The OCC has issued guidance in the form of a new “Retail Lending” booklet of the Comptroller’s Handbook, which discusses the risks associated with retail lending and provides a framework for evaluating retail credit risk management activities. The new booklet published on April 12 is part of the “Safety and Soundness” category of the Comptroller’s Handbook and supplements the core assessment sections of the “Large Bank Supervision,” “Community Bank Supervision,” and “Federal Branches and Agency Supervision” booklets. The new “Retail Lending” booklet describes the criteria examiners will consider when evaluating retail credit originations, account management, collections, and portfolio management activities and processes. The booklet also describes the OCC’s expectations for the objectives of control functions commonly used in a retail lending business to measure performance, make decisions about risk, and assess the effectiveness of processes and personnel. Click here for a copy of the new Retail Lending booklet.

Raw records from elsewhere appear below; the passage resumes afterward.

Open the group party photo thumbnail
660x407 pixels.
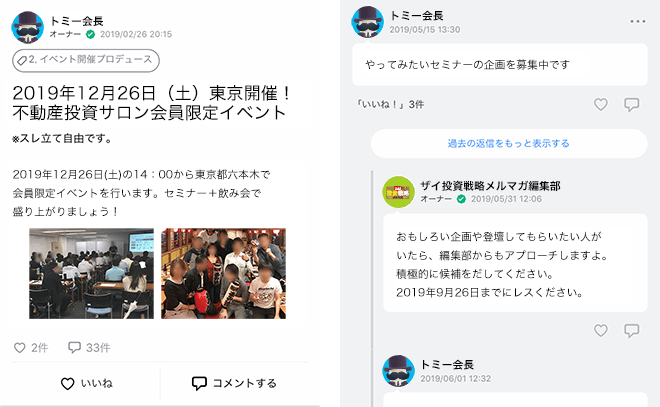click(224, 273)
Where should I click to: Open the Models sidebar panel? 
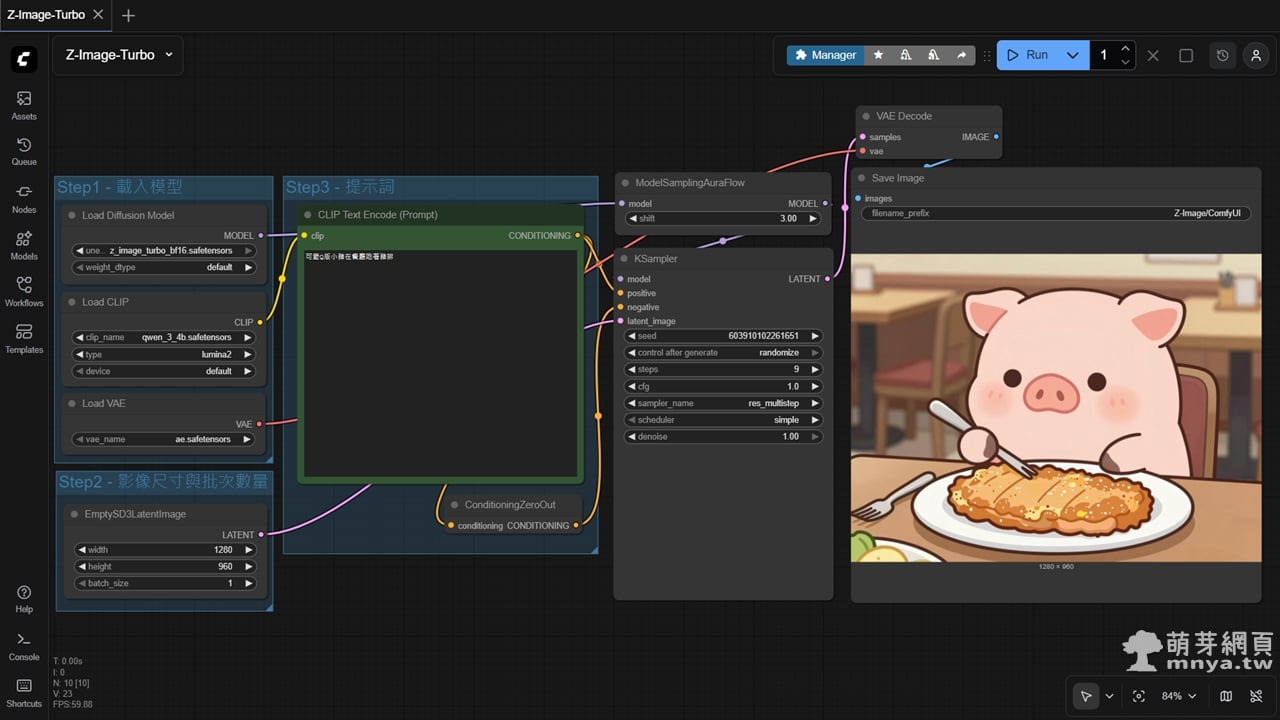(24, 245)
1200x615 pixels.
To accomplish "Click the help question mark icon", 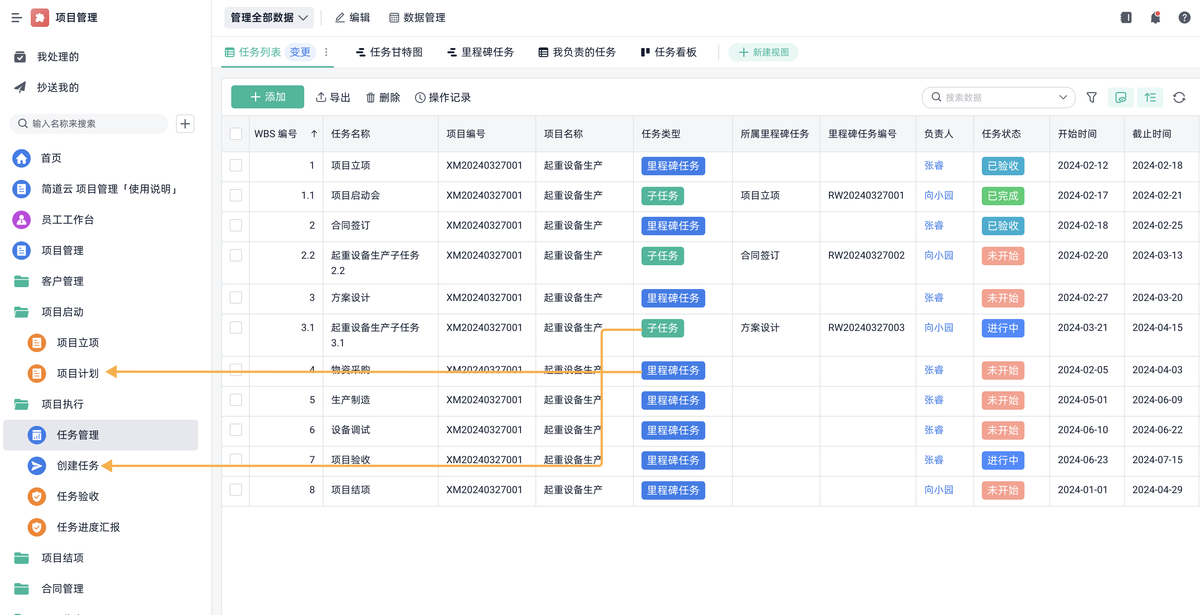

     Nutter Notes: According to the OCC, banks should expect the principles described in the new Retail Lending booklet to be applied by examiners when specific retail lending products, services, activities, or risks “warrant review beyond the core assessment because they have a material impact on the risk profile and financial condition of national banks and federal savings associations.” The OCC defines retail lending as closed- and open-end credit extended to individuals for household, family, and other personal expenditures. Retail lending generally includes consumer loans, credit cards, auto loans, student loans, and home mortgage loans, including first mortgages, home equity loans and lines of credit, and home improvement loans. The booklet focuses on eight categories of risk implicated in retail lending: credit, interest rate, liquidity, price, operational, compliance, strategic, and reputation. According to the booklet, examiners will expect risk management for retail lending activities to correspond to the bank’s size, complexity, and risk profile.

5. Other Developments: Prepaid Accounts and SEC Guide 3

  • CFPB Delays the Effective Date of New Prepaid Accounts Rule

The CFPB adopted a final rule on April 20 that delays the general effective date of its rule governing prepaid accounts by six months. The rule will now take effect on April 1, 2018. The CFPB also announced that it will revisit at least two substantive issues in the prepaid accounts rule through a separate notice and comment rulemaking process.

     Nutter Notes: The CFPB issued a final rule to amend Regulation E to provide comprehensive consumer protections for prepaid accounts on October 5, 2016, including a requirement that issuers of prepaid accounts submit prepaid account agreements to the CFPB. The CFPB said that, as a result of discussions with various industry participants, it learned that some financial institutions would have difficulty coming into compliance with the new rule. Click here for a copy of the final rule extending the compliance deadline.

  • SEC Requests Proposals for Changes to Public Disclosure Requirements for Banks

The SEC is seeking public input about possible changes to the disclosures required for publicly traded banking organizations under Industry Guide 3, Statistical Disclosure by Bank Holding Companies. The request was issued last month and the SEC announced on April 17 that it is extending the public comment period until July 7, 2017.

     Nutter Notes: The SEC stated that it is seeking input about new or revised disclosure or the elimination of what may be duplicative or overlapping disclosures in Guide 3. The SEC also asked for input on whether any of the Guide 3 disclosures, which are not SEC rules or requirements, should be codified as SEC rules. Click here for a copy of the request for comments.

DISCLAIMER: Because of the generality of this update, the information provided herein may not be applicable in all situations and should not be acted upon without specific legal advice based on particular situations.